A study published just recently in the Proceedings of the
National Academy of Sciences describes a novel technique for
diagnosing cancer and other diseases that, if it pans out, could
conceivably diagnose hundreds of different disease types with
very high accuracy (i.e. if it says you have the disease, you
probably do) and very high sensitivity (i.e., if you have the
disease, it will probably show up on the test) from what is,
effectively, a single drop of blood.
Here's a link to the abstract:
http://www.pnas.org/content/111/30/E3072
The technique is as follows:
Artificially synthesize a large (10,000+) random sample of
possible antigens. These are short strings of amino acids
that might, possibly, bind to antibodies in the blood.
Put all of these possible antigens on a "microarray". It's a
flat surface.
Cover the microarray with a solution made of water plus the
drop of blood.
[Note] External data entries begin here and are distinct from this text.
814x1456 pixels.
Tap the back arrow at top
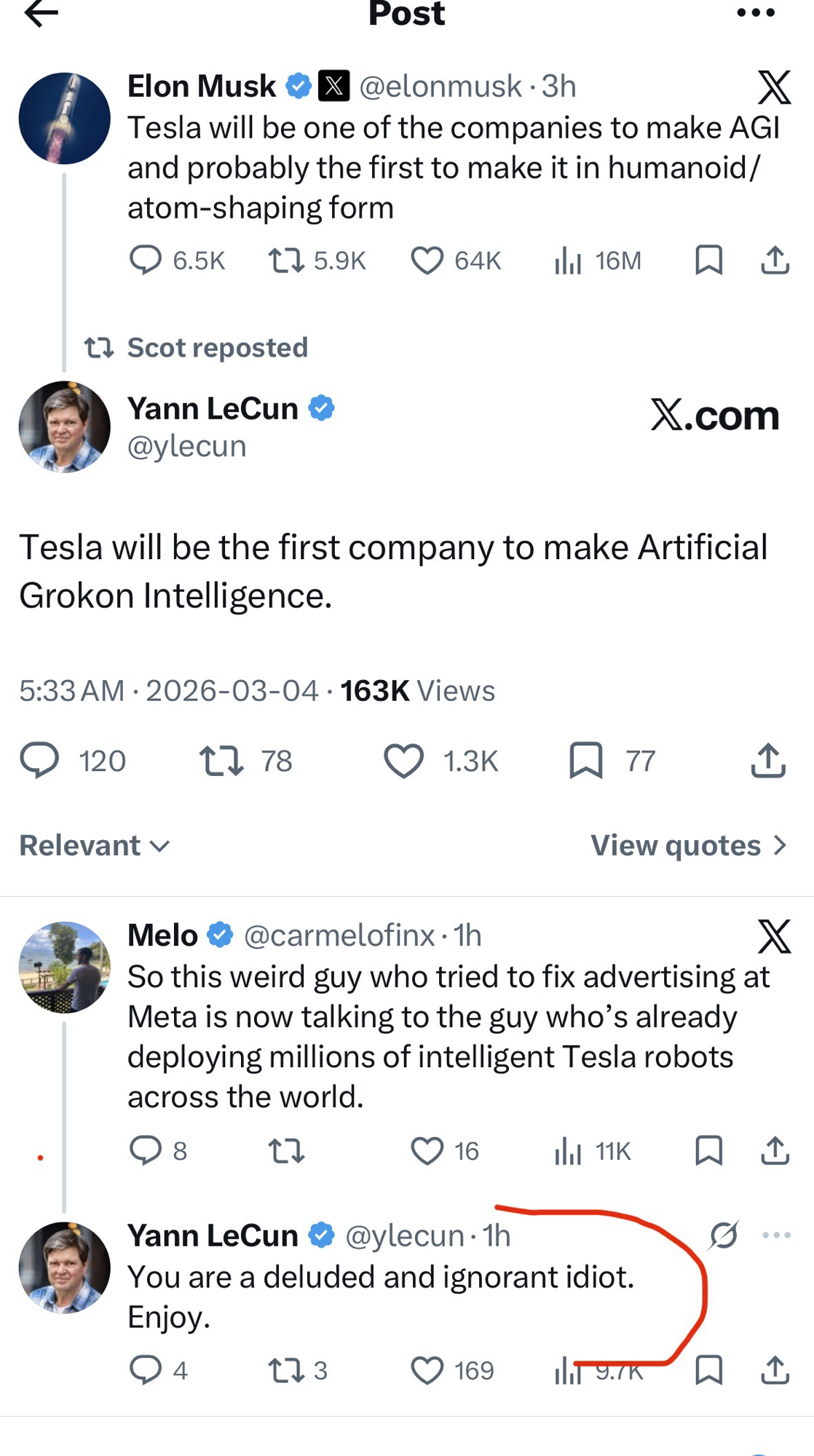click(x=41, y=13)
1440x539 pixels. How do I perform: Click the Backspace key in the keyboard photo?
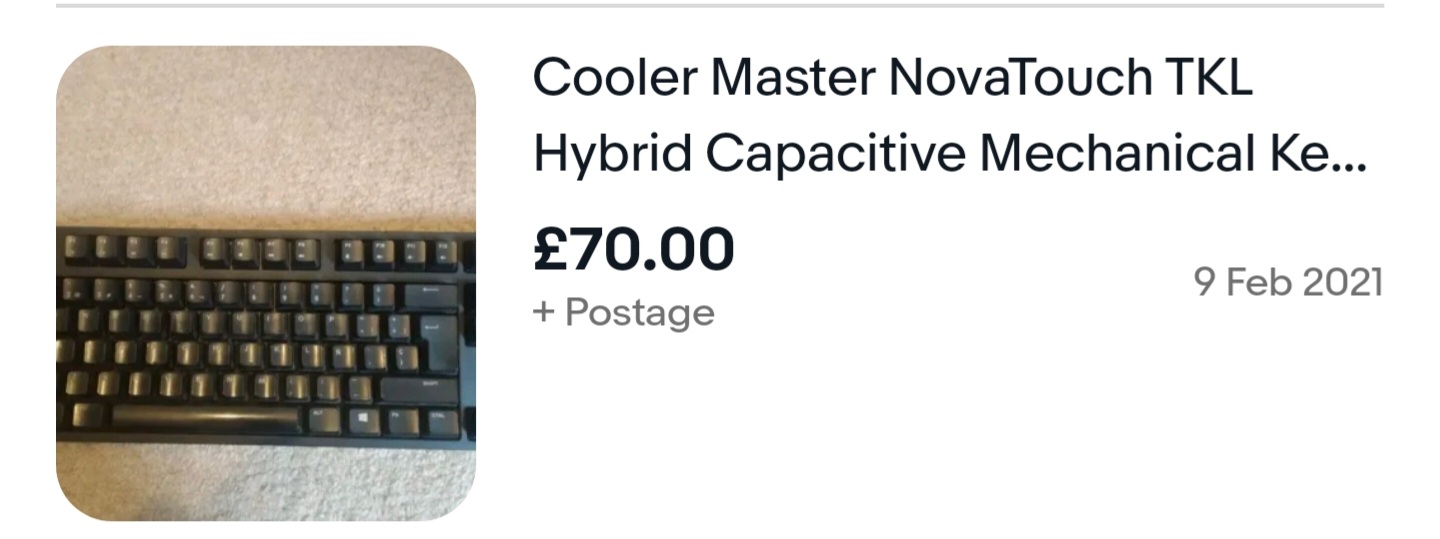point(431,294)
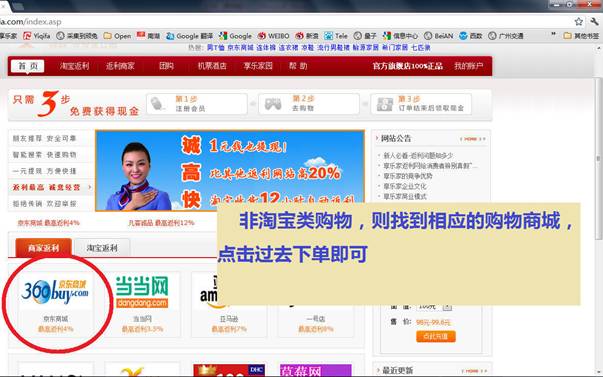Open the Yiqifa bookmark

coord(37,36)
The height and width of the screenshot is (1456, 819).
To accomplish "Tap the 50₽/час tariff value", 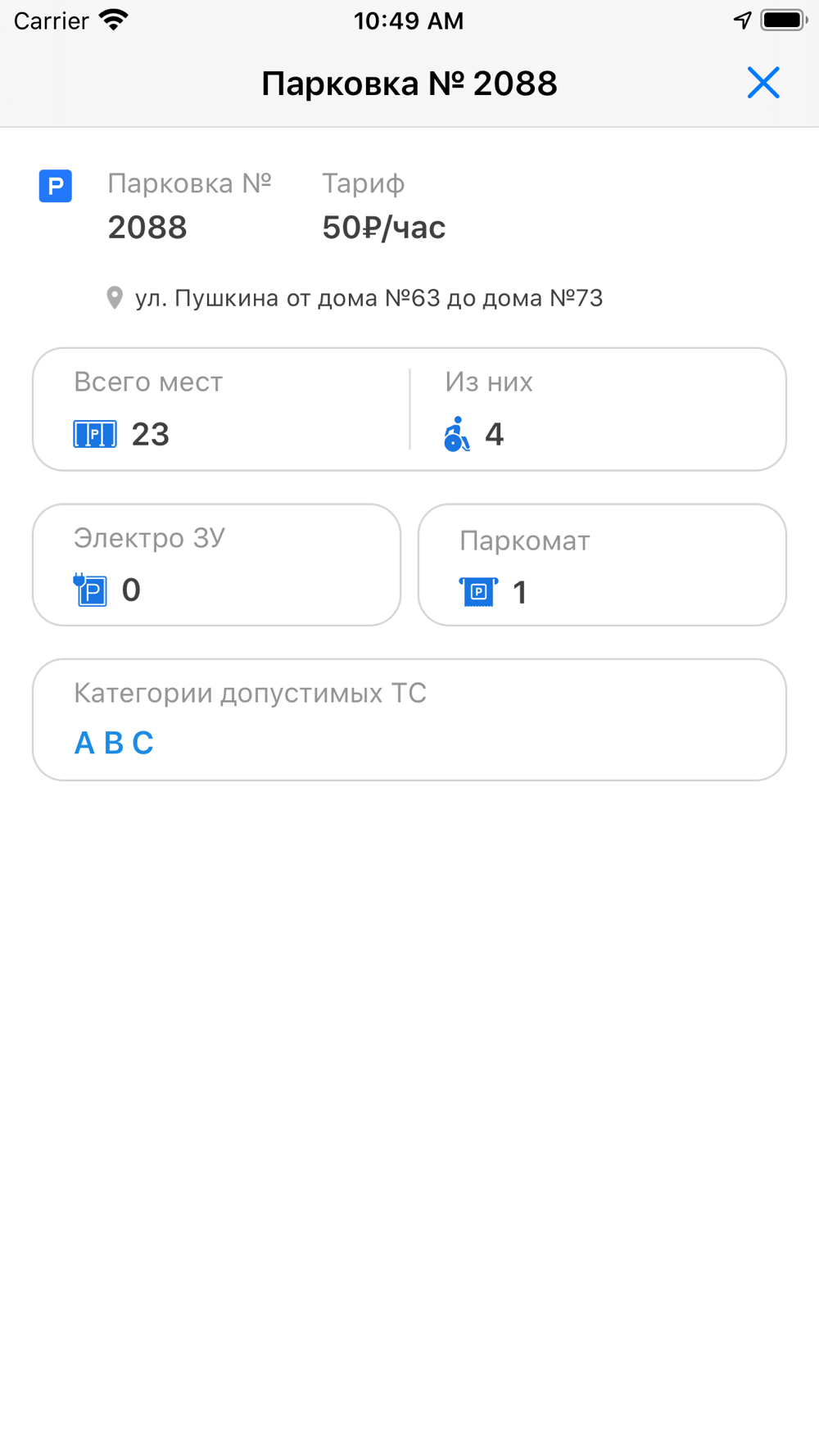I will (x=384, y=228).
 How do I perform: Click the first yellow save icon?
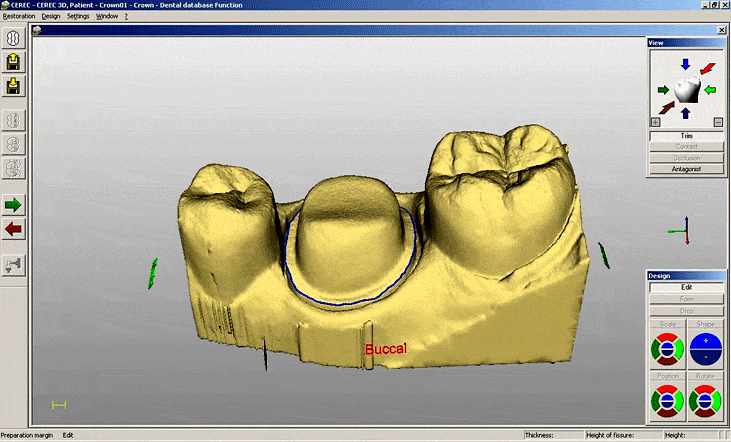15,63
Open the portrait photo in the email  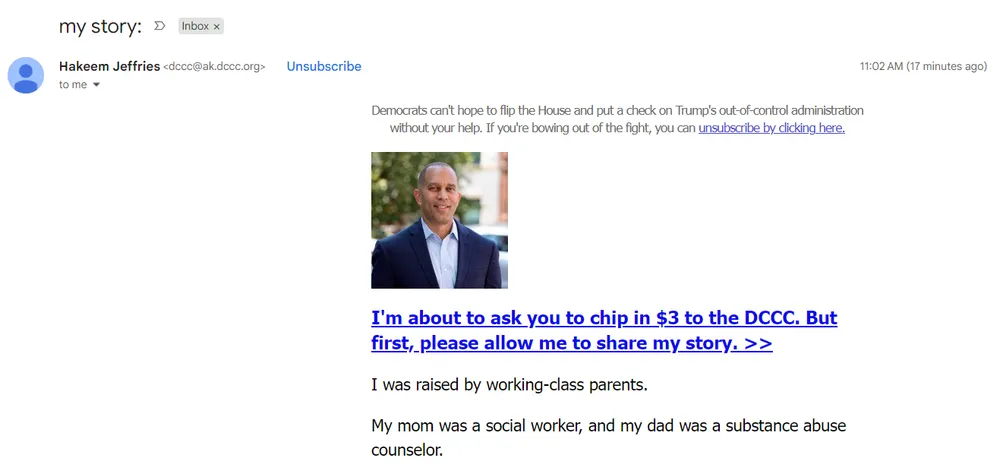pyautogui.click(x=439, y=220)
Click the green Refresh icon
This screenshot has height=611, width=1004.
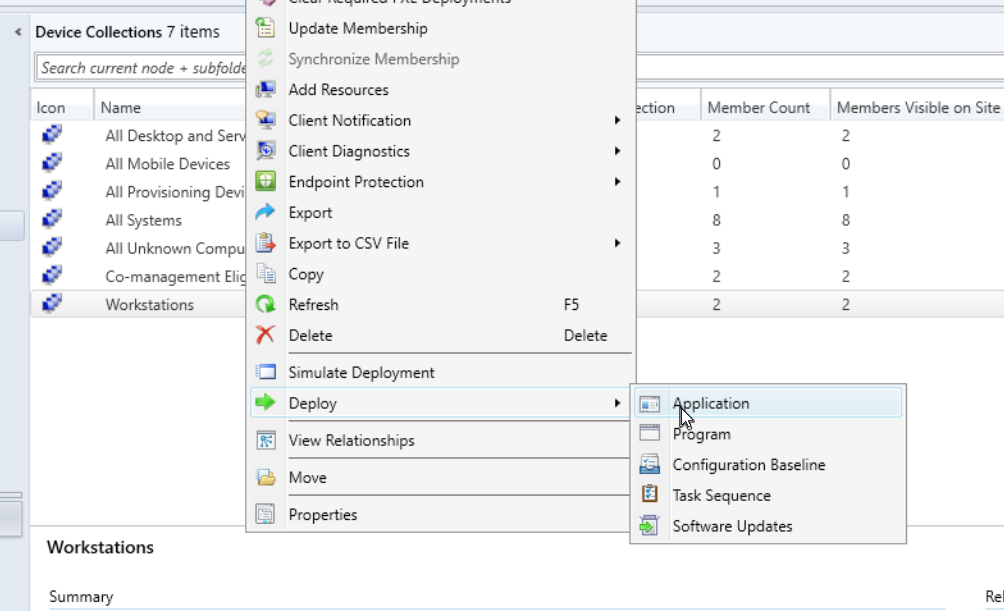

The dilution used was 500 drops of water to 1
drop of blood. (There's a reason for the 500:1 that I can
explain if anyone is interested.)
Look at the pattern of what "sticks", and compare it to
patterns made from the blood of known patients of the
disease.
It turns out, according to the researchers, that if you have,
e.g. lung or prostate or breast cancer, the pattern of antibody /
antigen interactions from your drop of blood will match the
pattern of interactions from the blood of a patient with one of
those diseases.
Amazingly, the scientists don't need to know what antigens are
produced by prostate cancer or lung cancer or any of the other
cancers. They don't need to know about PSA or any other
particular chemical "biomarker" that the disease produces. All
they need to know is that the pattern of your antibody
interactions with a random sample of chemical targets matches the
pattern for patients with a particular disease.
Give one drop of blood. Send it to the lab. Get back a report
on all the diseases you have. What could be simpler or cheaper
for the patient and the health care system?
I don't know if this will work out or not. It has to be
replicated by other labs. It has to be "tuned" to get the best
results. It has to be mass produced. But it sure looks
promising.
For the record, the authors of the study are: Phillip Stafford,
Zbigniew Cichacz, Neal W. Woodbury, and Stephen Albert Johnston.